## INSTRUCTIONS TO FOLLOW
In the car suspension discussion below, what does the poster wrap the torsion bar with before removing it?

## TEXT EXTRACT
★ ★ ★ ★

On a semi-related note, the steering box is leaking and I really don't like the numbness so looking very likely that I'll fork out the dough to ship it to Firm Feel and get a stage 2 kit. Stage 3 sounds neat but worried it might be too firm - have seen lots of feedback for A, B and E body owners, but anyone tried stage 3 in a C-body?
 
www.manciniracing.com used to stock them, you would need to call to see if they are still available.

Poly bushings have little shock absorbtion value and they ten to transmit a lot of shock to the frame. I did a full poly set on a '65 Plymouth fury years ago and the thing rode like a dump truck and squeaked constantly. It did handle better but I sold the car because the squeaking made it unpleasant to drive. Just using poly on the links should not cause issues.

AS for the torsion bar removal: First block both rear wheels, put in park with the parking brake on. Jack the car up, support with jack stands or solid wood blocks and back off the torsion bar tensioning nuts. Remove the links for the front stabilizer from the lower control arms. Remove the retention nuts from the strut rods. You then need to remove the spindle from the lower control arm. Next remove the C-Clip at the rear of the torsion bar, carefully disconnect the bellow seals a the rear of the torsion bars and slide them forward.. Take a chalk and mark the position to the torsion bar in the lower control arm, it is a good idea to reinstall the torsion bar in the same position. Next remove the nut from the lower control arm pivot shaft. Now you can take a solid wood block and a large hammer and knock the lower control arm to the rear, this should disengage the pivot shaft from the cross member. I usually wrap the torsion bar with duct tape prior to removal so the they do not get scratched. To get the torsion bar out of the lower control arm, hold on to the torsion bar and whack the control arm forward with a wood block and they will usually pop right out. Sometimes some spray lube will be needed to assist. Note the condition of the bellows seals at the rear of the torsion bars, if they are suspect replace them. Procedure is discussed in detail in the FSM available for free down load at www.mymopar.com

Dave
 
Thanks, I did pore over the FSM to see if there was anything I missed. I just wasn't sure if there was something else that people experience during this procedure that the FSM doesn't mention etc.

★ ★ ★ ★

## SUPPLIED INFORMATION

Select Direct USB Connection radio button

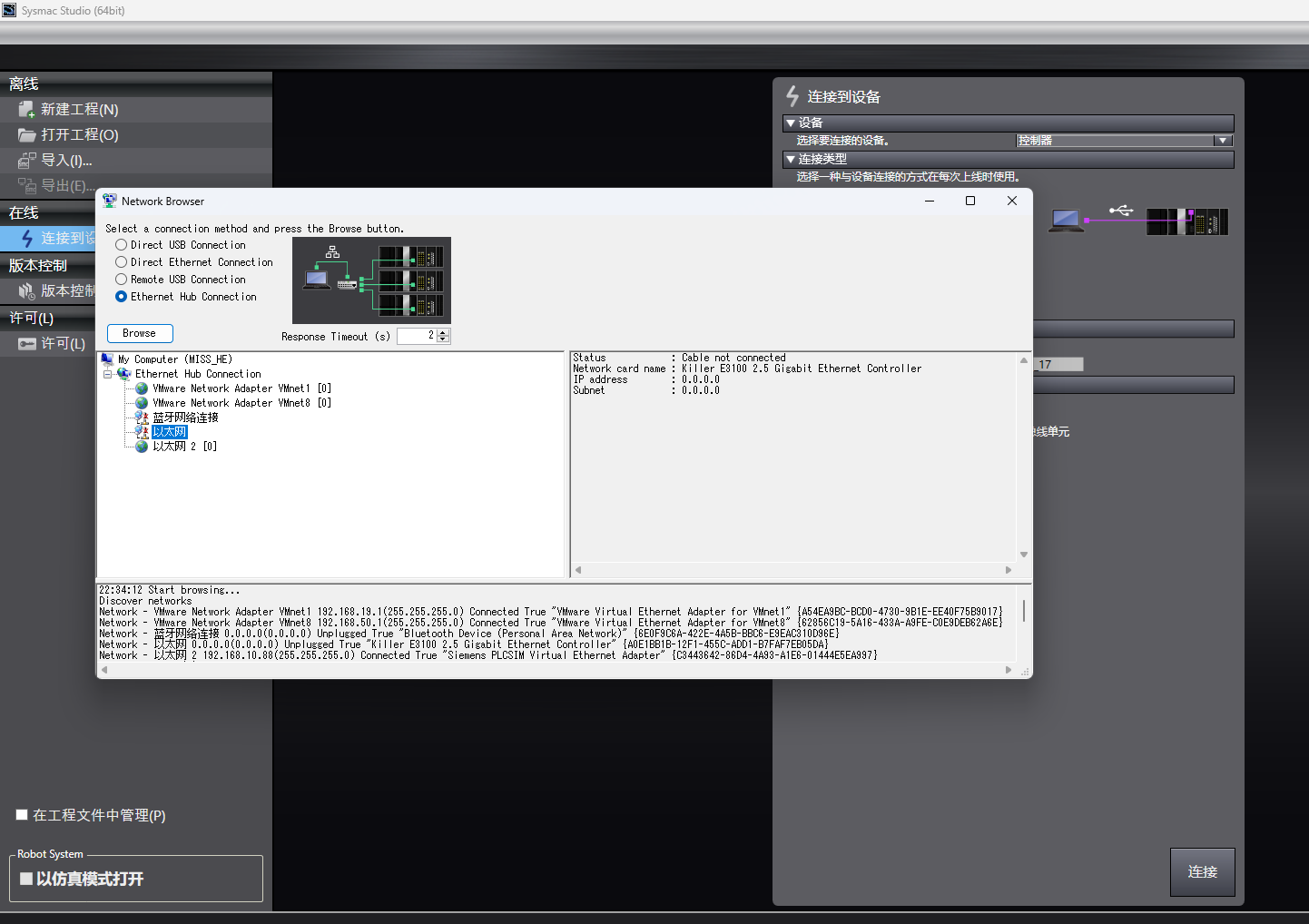(x=121, y=245)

★ ★ ★ ★

## SOLUTION TO THIS EXERCISE
Duct tape, so the torsion bars do not get scratched.